Russia’s Deputy Foreign Minister Grigory Karasin said on July 2 that it is “painful for him to realize how radicals, who emerged from [ex-President Mikheil] Saakashvili’s classroom managed to divert protest rallies of June 20-21 into an anti-Russian direction.”
Karasin spoke with the Russian daily Kommersant about the developments in Tbilisi which were triggered by the Russian delegation’s presence at a session of the Inter-parliamentary Assembly on Orthodoxy in the parliament’s plenary chamber on June 20.
He said “as a result, all the positive developments in relations between Georgia and Russia, that were achieved through joint efforts since 2012, turned out to be under attack”, adding regretfully that “the new [positive] atmosphere was starting to reflect on welfare of our nations and was already bringing its results,” Karasin said.
“But it turned out that all of [these achievements] are fragile and can be mindlessly thrown away by the crowds under the accompaniment of rude and irresponsible declarations of high-ranking officials of Georgia,” he added.
Karasin then noted that “radicals” close to opposition United National Movement (UNM) “brought the situation back to the deadlock of hostility and confrontation.” “I am convinced that Tbilisi understands this now very well,” the Russian Deputy FM said.
According to him, it is not in Russia’s traditions to “swallow rudeness and threats against its people,” and that Moscow had to “assess risks in advance and block them”, by announcing a ban on flights to and from Georgia.

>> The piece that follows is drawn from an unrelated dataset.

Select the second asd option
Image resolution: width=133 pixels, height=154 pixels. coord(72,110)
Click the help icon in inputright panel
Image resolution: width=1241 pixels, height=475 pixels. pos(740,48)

“I hope that our adequate reaction has brought back to their senses, those who want to cynically score points in a political game at the expense of anti-Russian rhetoric and threats,” Karasin said, noting that “provocateurs and people who wish ill for Russia managed to use the ongoing demonstration for fulfilling anti-Russian agenda.”
Saying “we will struggle for active relations with Georgia,” the Russian diplomat noted that the Georgian and Russian people have “enough patience and common sense to promote constructive approach.”
Reiterating that Russia’s response to Tbilisi protests was “necessary,” Karasin said Moscow expects that “the situation in Georgia will become normal, Russophobic campaign will end and any threats to the safety of our citizens will disappear.”
Karasin spoke about relations with Georgia ahead of the 48th round of Geneva International Discussions (GID) – the multilateral forum to address security and humanitarian consequences of the Russo-Georgian War of August 2008 – scheduled for July 2-3.
He said GID “addresses exclusively the relations among Abkhazia, South Ossetia and Georgia,” but Russia and Georgia will “also devote some of their time to bilateral relations,” on the sidelines of GID.
Responding to forced departure of the Russian MPs from Tbilisi and the anti-Russian tenor of Tbilisi protests, Russian President Vladimir Putin announced the temporary ban on flights to and from Georgia starting July 8, “to protect Russian citizens from violence or other illegal actions.” He also ordered Russian citizens’ evacuation.
The Russian Foreign Ministry echoed expressed concern “over the aggravation of the internal political situation in Georgia,” and argued that the members of the Russian delegation “were injured as a result of the actions of the radical Georgian opposition employing anti-Russian slogans” – even though there have been no confirmed reports of injuries.
Peaceful demonstrations continue in Georgia with protesters gathering in front of the parliament of Georgia on Rustaveli Avenue at 7 pm every day, demanding Interior Minister Giorgi Gakharia’s resignation.